▶ [Textabschnitt]:
Bredig, Georg 

Geburtsdatum/-ort: 1868-10-01; Glogau, Niederschlesien
Sterbedatum/-ort: 1944-04-24; New York
Beruf/Funktion:
  • Chemiker, Verfolgter des NS-Regimes
Kurzbiografie: Ostern 1886 Humanistisches Gymnasium Glogau bis Abitur
1886–1894 Studien d. Naturwissenschaften an d. Univ. Freiburg im Br., ab 16.10.1886 Studium d. Chemie u. Physik an d. Univ. Berlin bis 1889, dann in Leipzig bis zur Promotion zum Dr. phil. mit zwei Abhandlungen: I. Beiträge zur Stöchiometrie. Ionenbewegung; II. Über die Affinitätsgrößen d. Basen
1894 –1895 Studien in Amsterdam, Paris u. Stockholm
1895 XI. 1–1901 II. 9 Assistent am Physikalisch-Chemischen Institut d. Univ. Leipzig bis zur Habilitation
1901 X. 1 etatmäßiger ao. Professor für physikalische Chemie an d. Univ. Heidelberg
1910 IV. 1 o. Professor an d. ETH Zürich
1911 X. 1–1933 o. Prof. für physikalische Chemie u. Elektrochemie an d. TH Karlsruhe, Rektor für das Studienjahr 1922/23
1914 V. Ehrenpreis des „Institut Solvay“, Brüssel, für die Arbeiten über die Katalyse
1920 Mitglied d. Kgl. Akademie d. Wissenschaften, Amsterdam
1924 V. ao. Mitglied d. Heidelberger Akad. d. Wissenschaften
1930 Dr. sc. techn. h. c. d. ETH Zürich
1933 X. 1 Entlassung aus dem Dienst
Herbst 1937 Auswanderung des Sohnes in die USA
1938 XII. Ausschluss aus d. Heidelberger Akademie d. Wiss.
1939 VII. 29 Auswanderungserlaubnis, im Herbst 1939 Auswanderung nach Holland, im Frühjahr 1940 in die USA
Weitere Angaben zur Person: Religion: isr., seit 1900 ev.
Mitgliedschaften: Mitglied d. Kgl. Akademie d. Wissenschaften, Amsterdam (1920);
außerordentliches Mitglied d. Heidelberger Akad. d. Wissenschaften (1924-1938)

▶ [Aufgabe 1]: Gib den Abschnitt über Georg Bredig von „Mitgliedschaften: Mitglied d.“ bis „d. Wissenschaften (1924-1938)“ wortgetreu wieder.
▶ [Aufgabe 2]: Führe den Abschnitt über Georg Bredig im Anschluss an seine letzte Zeile weiter.

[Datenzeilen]
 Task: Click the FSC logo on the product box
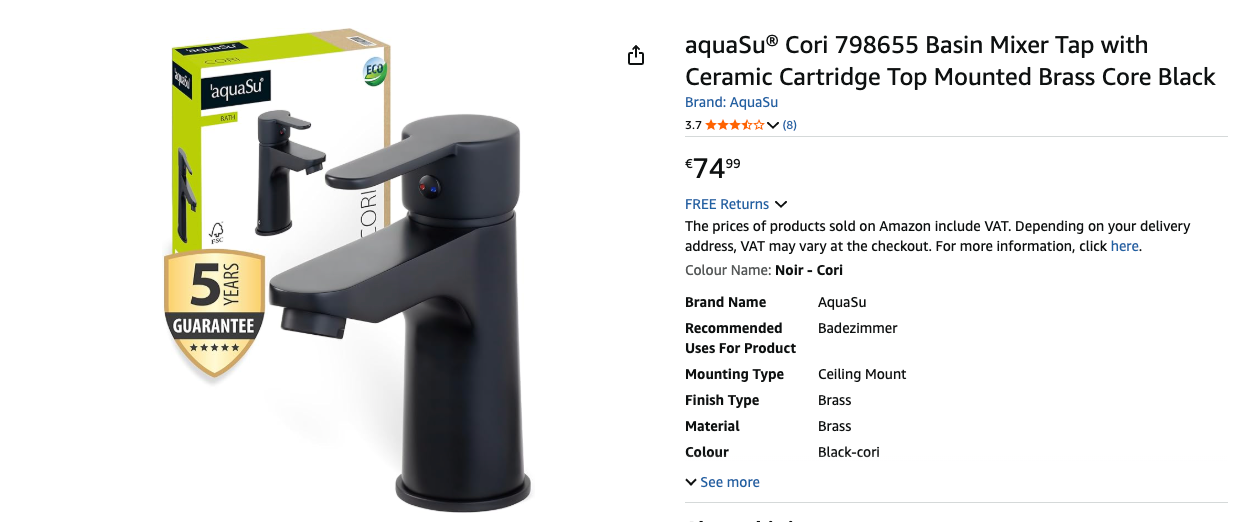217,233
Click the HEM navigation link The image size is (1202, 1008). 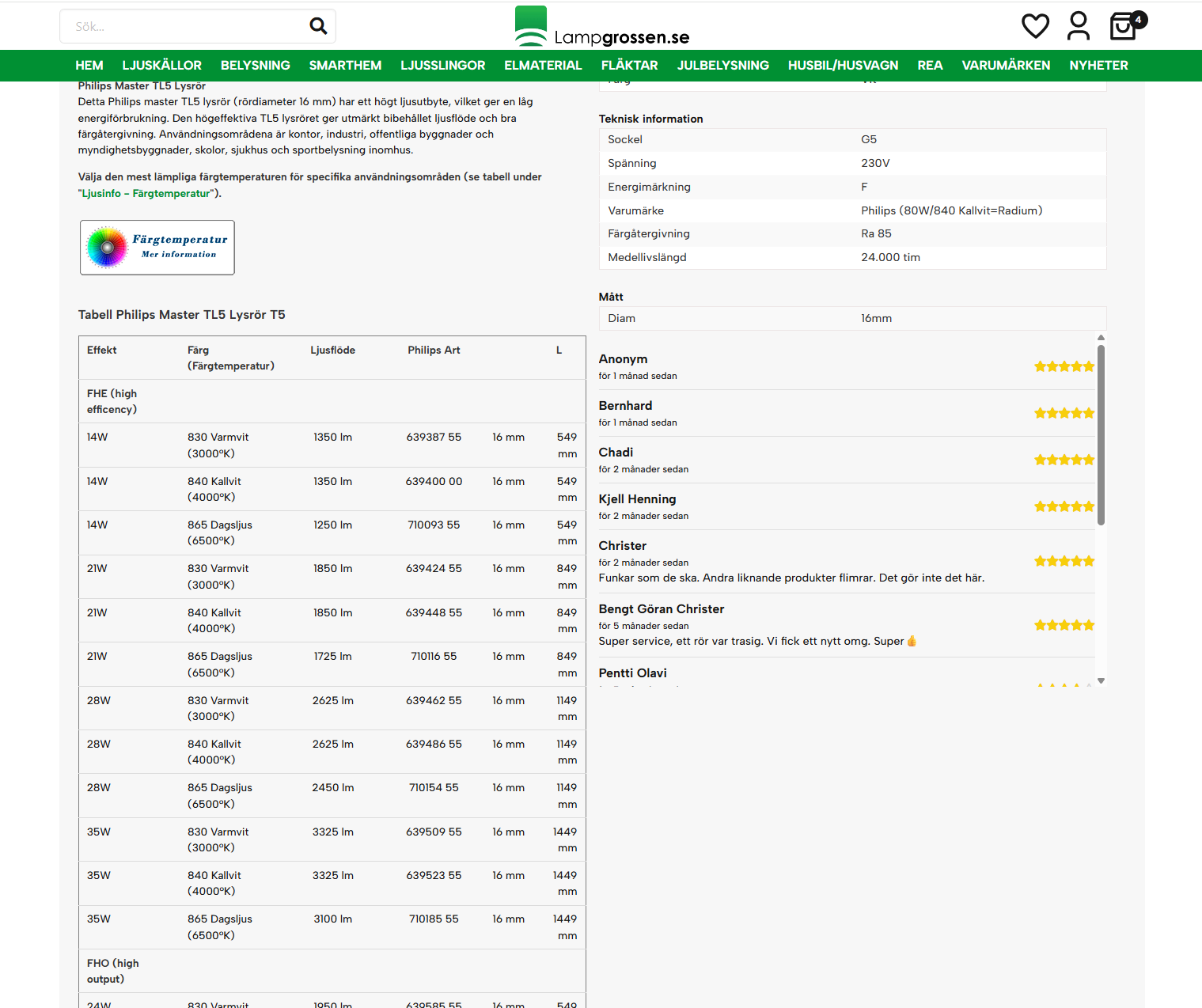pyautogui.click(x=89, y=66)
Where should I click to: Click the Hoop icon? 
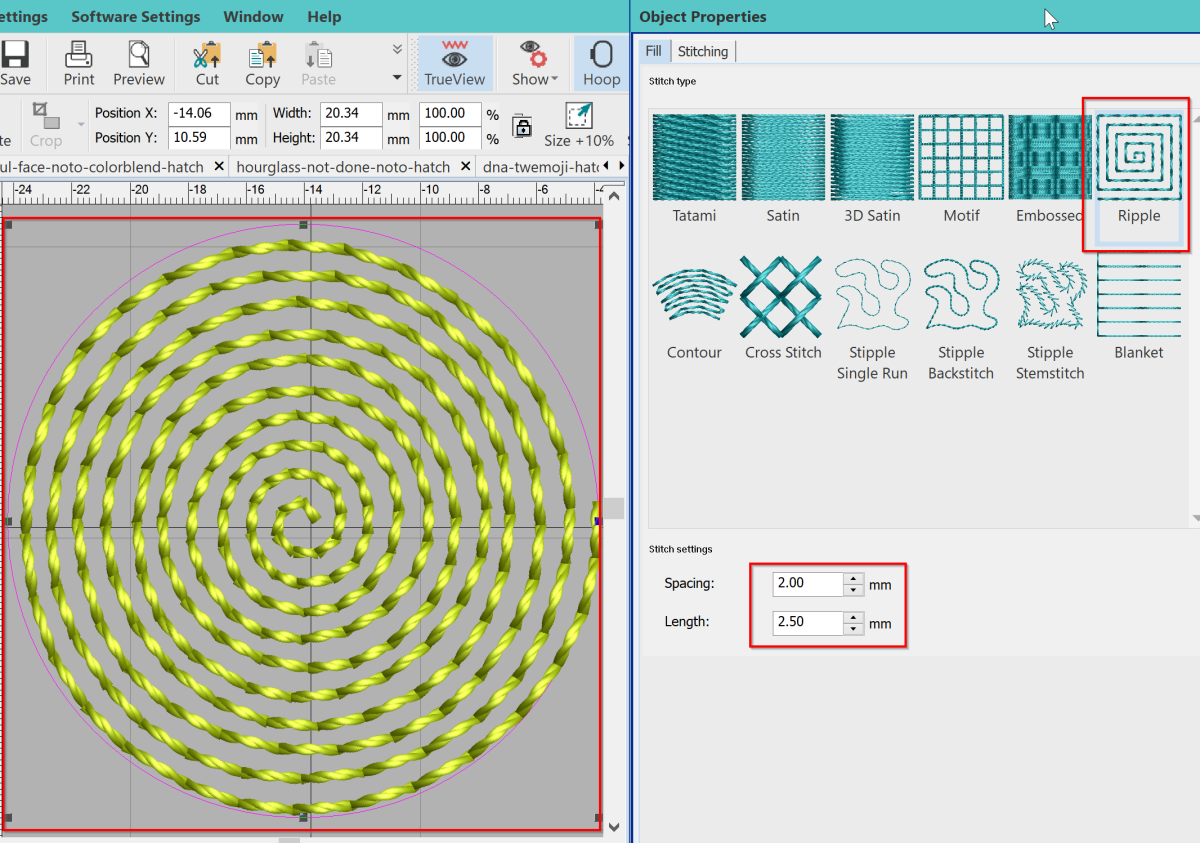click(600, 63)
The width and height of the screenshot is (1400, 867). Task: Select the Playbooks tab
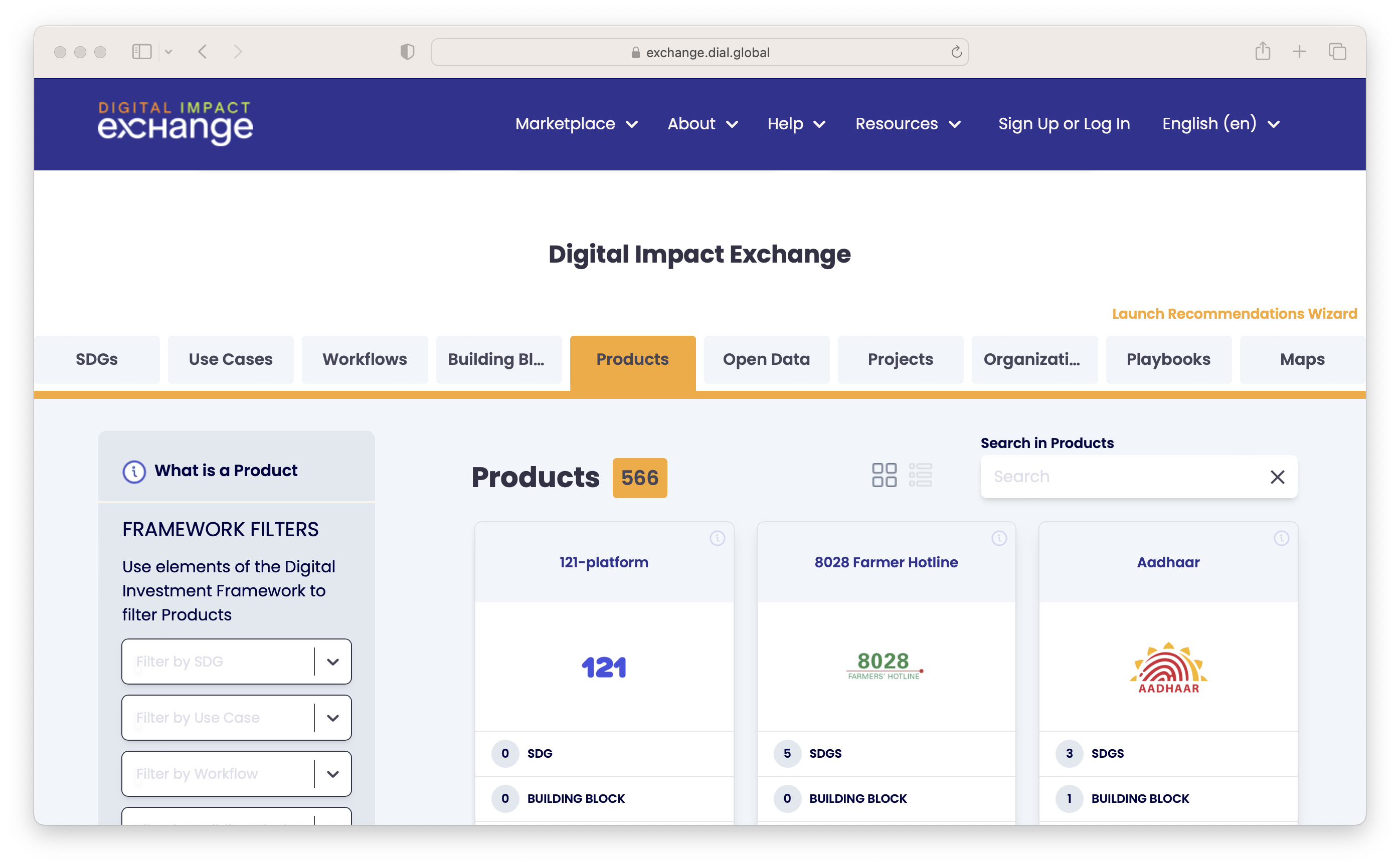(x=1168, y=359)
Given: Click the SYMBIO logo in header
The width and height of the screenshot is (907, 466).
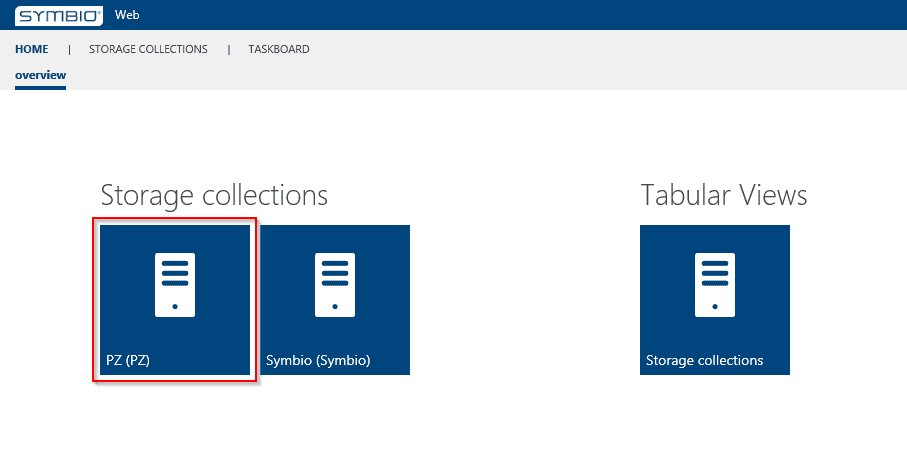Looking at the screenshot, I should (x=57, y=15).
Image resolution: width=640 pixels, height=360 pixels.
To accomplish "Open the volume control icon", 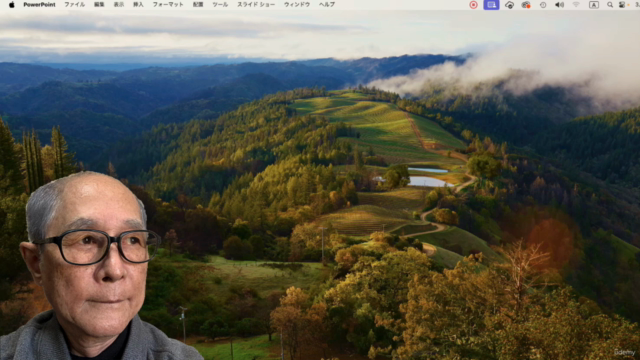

▶ [Antwort 1]:
Mitgliedschaften: Mitglied d. Kgl. Akademie d. Wissenschaften, Amsterdam (1920);
außerordentliches Mitglied d. Heidelberger Akad. d. Wissenschaften (1924-1938)

▶ [Antwort 2]:
Verheiratet: (1901) Rosa, geb. Fraenkel (1877–1933)
Eltern: Vater: Max (1842–1899), Kaufmann
Mutter: Ernestine, geb. Troplowitz (1847–1930)
Geschwister: 4 Schwestern
Kinder: 2; Max Albert (1902–1977) u. Marianne, verh. Homburger (1903–1987)
GND-ID: GND/116469307

Biografie: Alexander Kipnis (Autor)
Aus: Badische Biographien NF 6 (2011), S. 44-47

Bredig erlebte eine glückliche Kindheit in wohlhabender kaufmännischer Familie. Seine Entwicklung wurde stark durch den Onkel seiner Mutter, Buchhändler M. Hollstein, beeinflusst; daher stammten seine Belesenheit, die später alle Zeitgenossen erwähnten, und die Liebe des guten Geigers zur Musik. Zugleich zeigte Bredig ein besonderes Interesse an Chemie. Bredig, der das kath. humanistische Gymnasium in Glogau 1886 als einer der besten abschloss, weswegen er als besondere Auszeichnung die Abiturientenrede halten durfte, experimentierte zu Hause gerne, was ihm bei Nachbarn den Spitzname „Apotheker“ eingebracht hatte.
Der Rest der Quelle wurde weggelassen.